* [Work instructions]:
Please copy each of the following lines character for character, keeping their order.

* [Provided entries]:
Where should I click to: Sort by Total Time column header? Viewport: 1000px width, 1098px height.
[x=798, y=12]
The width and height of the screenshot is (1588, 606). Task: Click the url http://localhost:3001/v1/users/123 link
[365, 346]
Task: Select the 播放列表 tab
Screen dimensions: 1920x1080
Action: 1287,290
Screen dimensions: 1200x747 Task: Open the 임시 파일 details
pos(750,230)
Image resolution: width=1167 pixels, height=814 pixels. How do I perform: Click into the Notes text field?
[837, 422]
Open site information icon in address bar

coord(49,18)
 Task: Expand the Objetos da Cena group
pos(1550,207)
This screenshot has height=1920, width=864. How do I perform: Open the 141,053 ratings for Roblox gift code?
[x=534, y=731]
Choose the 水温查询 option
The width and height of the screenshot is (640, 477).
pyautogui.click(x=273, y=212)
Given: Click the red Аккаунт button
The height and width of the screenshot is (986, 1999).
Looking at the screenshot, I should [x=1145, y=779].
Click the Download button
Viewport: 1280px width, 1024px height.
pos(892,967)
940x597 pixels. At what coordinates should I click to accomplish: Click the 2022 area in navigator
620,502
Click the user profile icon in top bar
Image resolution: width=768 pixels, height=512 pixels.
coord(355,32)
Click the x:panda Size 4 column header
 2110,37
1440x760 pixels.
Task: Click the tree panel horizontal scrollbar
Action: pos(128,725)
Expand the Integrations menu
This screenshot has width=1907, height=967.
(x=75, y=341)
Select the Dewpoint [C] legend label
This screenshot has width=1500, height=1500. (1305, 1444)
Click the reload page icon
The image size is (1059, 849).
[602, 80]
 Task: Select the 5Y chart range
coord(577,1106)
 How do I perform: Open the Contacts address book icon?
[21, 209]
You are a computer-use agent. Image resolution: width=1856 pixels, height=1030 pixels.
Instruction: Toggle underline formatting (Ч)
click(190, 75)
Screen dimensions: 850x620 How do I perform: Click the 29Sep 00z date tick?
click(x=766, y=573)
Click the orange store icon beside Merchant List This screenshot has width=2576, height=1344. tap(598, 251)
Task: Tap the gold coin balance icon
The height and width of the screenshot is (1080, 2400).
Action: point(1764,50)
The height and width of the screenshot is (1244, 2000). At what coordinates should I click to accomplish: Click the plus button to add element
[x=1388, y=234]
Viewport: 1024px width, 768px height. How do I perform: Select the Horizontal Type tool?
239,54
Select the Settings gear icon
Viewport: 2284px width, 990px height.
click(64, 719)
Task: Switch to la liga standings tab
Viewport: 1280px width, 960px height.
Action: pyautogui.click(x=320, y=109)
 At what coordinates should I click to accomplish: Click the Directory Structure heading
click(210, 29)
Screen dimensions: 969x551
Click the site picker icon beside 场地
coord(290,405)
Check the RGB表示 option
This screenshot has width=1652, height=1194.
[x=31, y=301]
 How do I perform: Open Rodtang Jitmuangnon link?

* [Final result]:
Where should I click to: Sort by Total Time column header? Viewport: 1000px width, 1098px height.
[x=798, y=12]
The width and height of the screenshot is (1588, 606). Task: Click the url http://localhost:3001/v1/users/123 link
[365, 346]
Task: Select the 播放列表 tab
Screen dimensions: 1920x1080
Action: 1287,290
Screen dimensions: 1200x747 Task: Open the 임시 파일 details
pos(750,230)
Image resolution: width=1167 pixels, height=814 pixels. How do I perform: Click into the Notes text field?
[837, 422]
Open site information icon in address bar

coord(49,18)
 Task: Expand the Objetos da Cena group
pos(1550,207)
This screenshot has height=1920, width=864. How do I perform: Open the 141,053 ratings for Roblox gift code?
[x=534, y=731]
Choose the 水温查询 option
The width and height of the screenshot is (640, 477).
pyautogui.click(x=273, y=212)
Given: Click the red Аккаунт button
The height and width of the screenshot is (986, 1999).
Looking at the screenshot, I should [x=1145, y=779].
Click the Download button
Viewport: 1280px width, 1024px height.
pos(892,967)
940x597 pixels. At what coordinates should I click to accomplish: Click the 2022 area in navigator
620,502
Click the user profile icon in top bar
Image resolution: width=768 pixels, height=512 pixels.
coord(355,32)
Click the x:panda Size 4 column header
 2110,37
1440x760 pixels.
Task: Click the tree panel horizontal scrollbar
Action: pos(128,725)
Expand the Integrations menu
This screenshot has width=1907, height=967.
(x=75, y=341)
Select the Dewpoint [C] legend label
This screenshot has width=1500, height=1500. (1305, 1444)
Click the reload page icon
The image size is (1059, 849).
[602, 80]
 Task: Select the 5Y chart range
coord(577,1106)
 How do I perform: Open the Contacts address book icon?
[21, 209]
You are a computer-use agent. Image resolution: width=1856 pixels, height=1030 pixels.
Instruction: Toggle underline formatting (Ч)
click(190, 75)
Screen dimensions: 850x620 How do I perform: Click the 29Sep 00z date tick?
click(x=766, y=573)
Click the orange store icon beside Merchant List This screenshot has width=2576, height=1344. tap(598, 251)
Task: Tap the gold coin balance icon
The height and width of the screenshot is (1080, 2400).
Action: point(1764,50)
The height and width of the screenshot is (1244, 2000). At what coordinates should I click to accomplish: Click the plus button to add element
[x=1388, y=234]
Viewport: 1024px width, 768px height. How do I perform: Select the Horizontal Type tool?
239,54
Select the Settings gear icon
Viewport: 2284px width, 990px height.
click(64, 719)
Task: Switch to la liga standings tab
Viewport: 1280px width, 960px height.
Action: pyautogui.click(x=320, y=109)
 At what coordinates should I click to accomplish: Click the Directory Structure heading
click(210, 29)
Screen dimensions: 969x551
Click the site picker icon beside 场地
coord(290,405)
Check the RGB表示 option
This screenshot has width=1652, height=1194.
[x=31, y=301]
 How do I perform: Open Rodtang Jitmuangnon link?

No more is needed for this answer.